- Import and export of SAM/BAM /CRAM format files
- AGP export
- Export of coverage information from read mappings
Read mapping formats
Import and export of SAM/BAM /CRAM format files
Import of SAM, BAM and CRAM format files is described in Importing SAM, BAM and CRAM mapping files.
The format specification when exporting to SAM, BAM or CRAM format is described in SAM/BAM/CRAM export format specification. Index files can be created as part of BAM and CRAM exports.
AGP export
Sequence lists and read mappings generated by de novo assembly can be exported using the AGP exporter. On export, contigs are split up based on annotations of type Scaffold. These annotations are added when the "Perform scaffolding" option is enabled when assembling paired reads. Contig sequences are exported to a single FASTA format file, with the accompanying AGP format file containing information about how the contigs relate to one another.
AGP export is described further in AGP export.

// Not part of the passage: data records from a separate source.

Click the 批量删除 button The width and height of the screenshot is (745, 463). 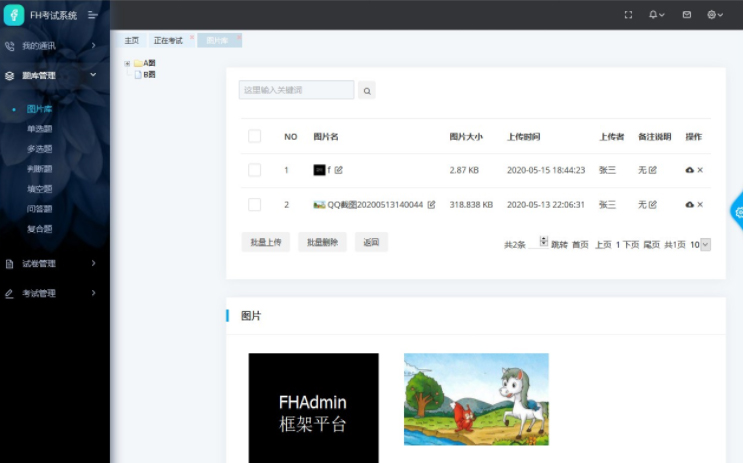click(x=322, y=242)
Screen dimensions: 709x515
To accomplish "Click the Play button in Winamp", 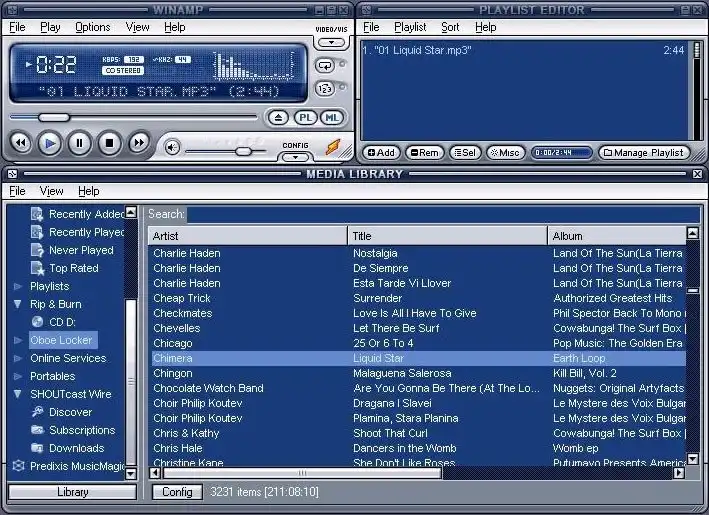I will pos(49,144).
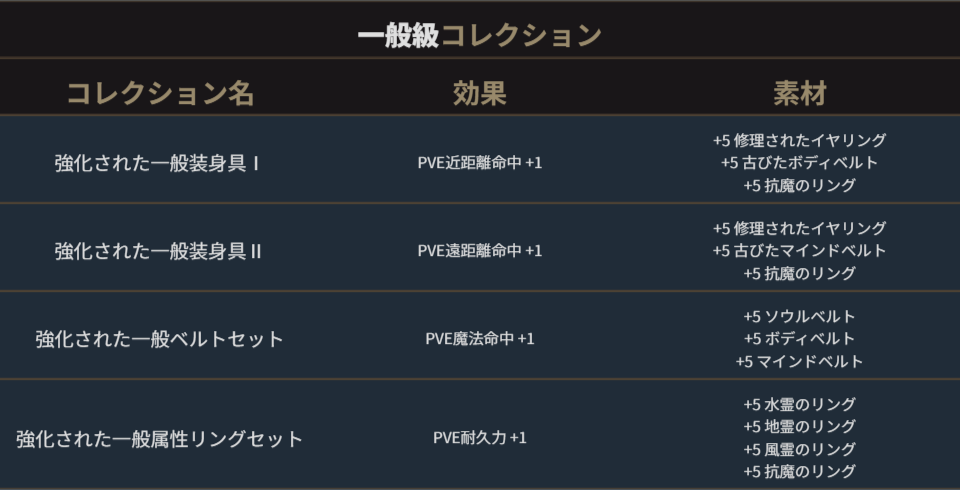Click the 素材 column header

tap(799, 94)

Export of coverage information from read mappings
Coverage information from read mappings can be exported in a tabular format using Mapping Coverage export. The output contains information on the number of nucleotides aligned to positions of reference sequences. Insertions are also reported, as described below while deletions are reported as reference regions without read coverage. Both stand-alone read mappings and reads tracks can be used as input.
The exported file contains the following columns by default:
Column | Description |
1 | Reference name |
2 | Reference position |
3 | Reference sub-position (insertion) |
4 | Reference symbol |
5 | Number of As |
6 | Number of Cs |
7 | Number of Gs |
8 | Number of Ts |
9 | Number of Ns |
10 | Number of Gaps |
11 | Total number of reads covering the position |
The Reference sub-position column is empty (indicated by a - symbol) when the reference is defined at a given position. In case of an insertion this column contains an index into the insertion (a number between 1 and the length of the insertion) while the Reference symbol column is empty and the Reference position column contains the position of the last reference.
See Export of tables for detailed information about exporting tabular data from the CLC Genomics Workbench.